The upper plot (blue) represents the voltage across the inductor uL1(t), the lower plot (red) represents the current through the inductor iL1(t).

### RL circuit electrical components – Xcos simulation

To verify that our differential equation, transfer function and state-space model are correct, we are going to model the RL circuit using the Electrical library blocks from Xcos.

Image: RL circuit – electrical components – Xcos

The parameters uIN, R1 and L1 are defined in the Scilab workspace.

Running the simulation will output the same time variation for uL1(t) and iL1(t), which proves that the differential equation, transfer function and state-space model of the RL circuit are correct.

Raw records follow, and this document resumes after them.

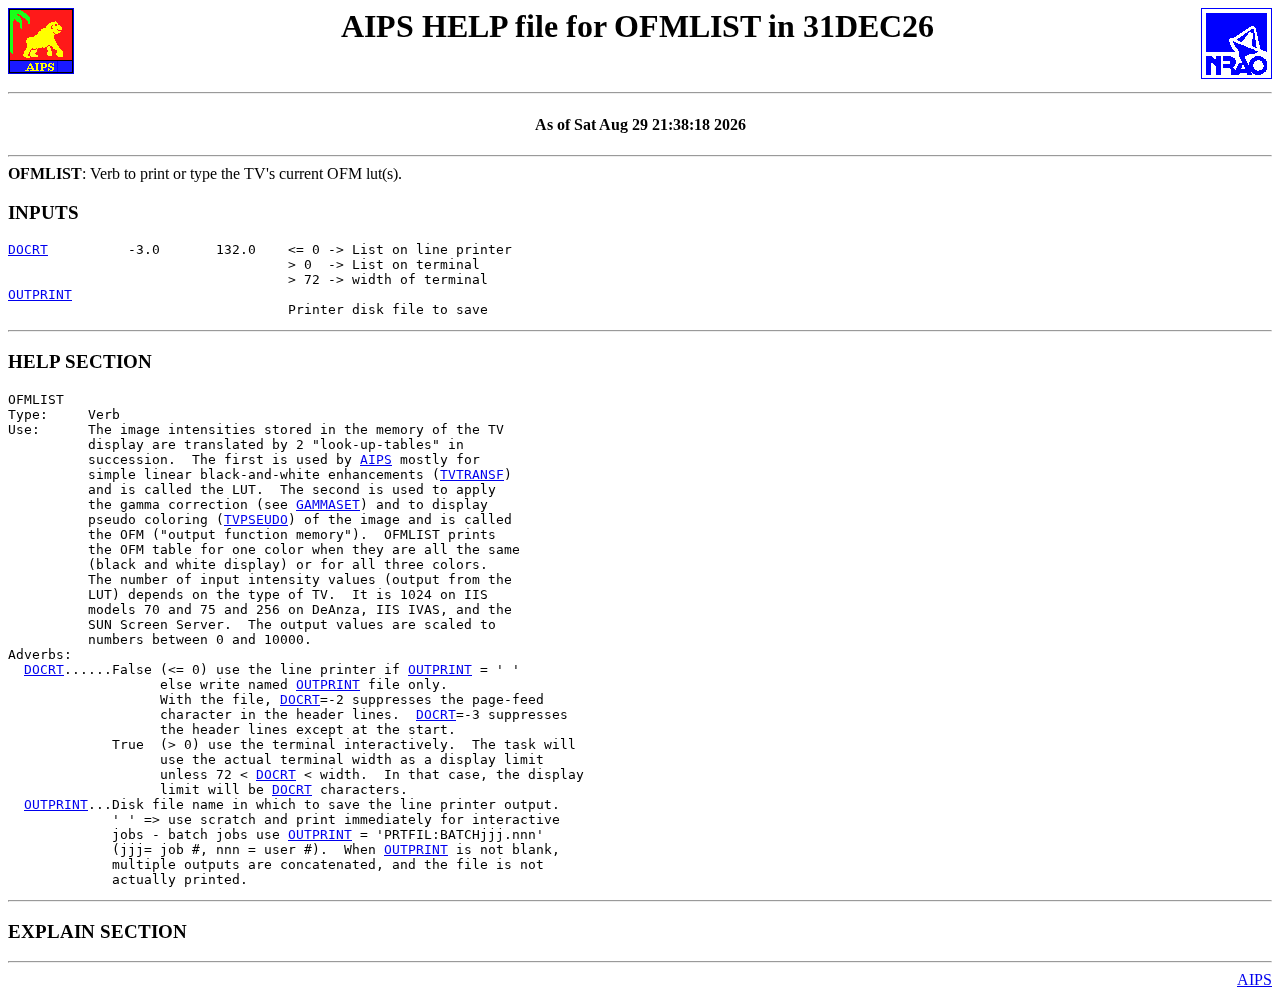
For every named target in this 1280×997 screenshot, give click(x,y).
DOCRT (28, 249)
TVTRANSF (472, 474)
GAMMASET (328, 504)
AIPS (376, 459)
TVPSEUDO (256, 519)
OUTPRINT (40, 294)
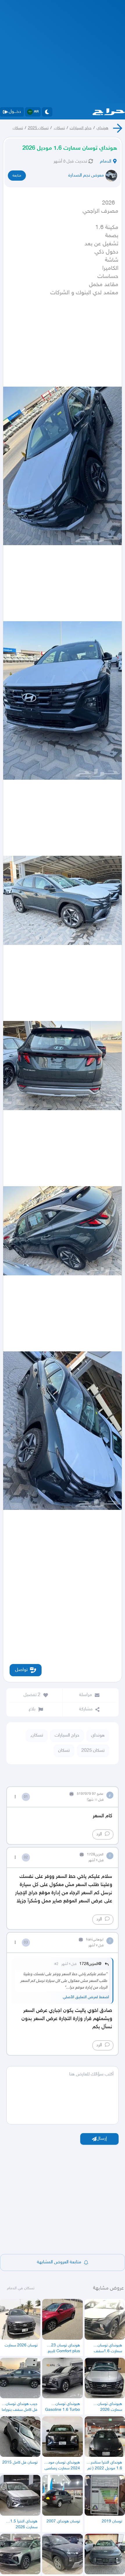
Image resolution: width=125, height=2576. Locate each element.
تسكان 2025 (38, 128)
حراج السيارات (81, 128)
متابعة (16, 176)
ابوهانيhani (94, 1940)
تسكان (18, 128)
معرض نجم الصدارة (86, 175)
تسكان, (59, 128)
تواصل (21, 1670)
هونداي (102, 128)
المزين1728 (95, 1855)
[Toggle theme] (47, 112)
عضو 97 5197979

### RL circuit transfer function – Xcos simulation

In this approach we are going to use the transfer function of the RL circuit and simulate it in Xcos.

Image: RL circuit – transfer function – Xcos

The parameters uIN, R1 and L1 are defined in the Scilab workspace.

Running the simulation will output the variation of the current through the inductor iL1(t), which is the same as the one in the previous examples.

### RL circuit state-space – Xcos simulation

In this approach we are going to use the state-space model of the RL circuit and simulate it in Xcos.

Image: RL circuit – state-space – Xcos

Parameters uIN, A, B, C, D and X0 are loaded into the Scilab workspace from the previous examples.

Running the simulation will output the variation of the current through the inductor iL1(t), which is the same as the one in the previous examples.